AfriForum toured Australia in October 2018 to "raise awareness" of farm attacks, appearing on Sky News Australia program Outsiders, where a member was interviewed by Ross Cameron and Rowan Dean, and they met Andrew Hastie and delivered a presentation before the Parliament of Western Australia.

====United States====
In August 2018, Fox News host Tucker Carlson commented that the South African government had disproportionately targeted white farmers during its ongoing land reform efforts due to anti-white racism. He also criticised political "elites", who are purportedly concerned about racism, but "paying no attention" to the "racist government of South Africa". However, BBC News, CBS News, Associated Press, PolitiFact, The New York Times and The Wall Street Journal described Carlson's segment as false or misleading. President Ramaphosa had proposed a constitutional amendment that would allow some land to be expropriated without compensation; however, that amendment had not yet been voted upon as of August 2018.

Following Carlson's segment, President Donald Trump instructed Secretary of State Mike Pompeo to study the South Africa land and farm seizures and expropriations and the large scale killing of farmers closely, tweeting: "South African Government is now seizing land from white farmers". Trump's tweet was denounced as "misinformed" by the South African government, which stated that it would address the matter through diplomatic channels. Political officers of the American embassy in South Africa investigated the claims, consulting farmers, police, and academics for further information. In a cable sent to the State Department, they concluded that there was "no evidence that murders on farms specifically target white people or are politically motivated" and that "[s]ome journalists and lobby groups have simplified complex land disputes to serve their own ends". AfriForum took credit for Carlson and Trump's statements, stating that it believed that its campaign to influence American politics had succeeded.

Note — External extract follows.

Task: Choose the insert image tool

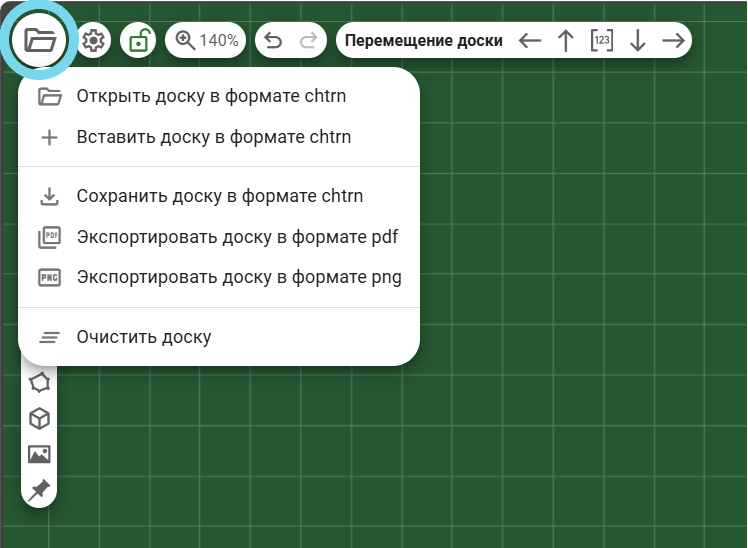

In 2018, Afriforum leaders also embarked on a tour of the US to "raise awareness" about farm attacks in South Africa and land expropriation.

In a televised meeting held with Cyril Ramaphosa and members of the South African government on 21 May 2025, Donald Trump falsely claimed that the attacks formed part of an ongoing genocide against South Africa's white minority.

==White genocide conspiracy theory==

The claim of a white genocide in South Africa has been promoted by right-wing groups in South Africa and the United States and is a frequent talking point among white nationalists. There are no reliable figures that suggest that white farmers are at greater risk of being killed than the average South African. Some Black South Africans have sought to seize privately owned land which they have made claims to; however, South African police have stopped such attempts at appropriating land.

Fact checkers have widely identified the notion of a white genocide in South Africa as a falsehood or myth. The government of South Africa and other analysts maintain that farm attacks are part of a broader crime problem in South Africa, and do not have a racial motivation. The group AfriForum claim that some attacks are racially motivated as does the Freedom Front Plus political party.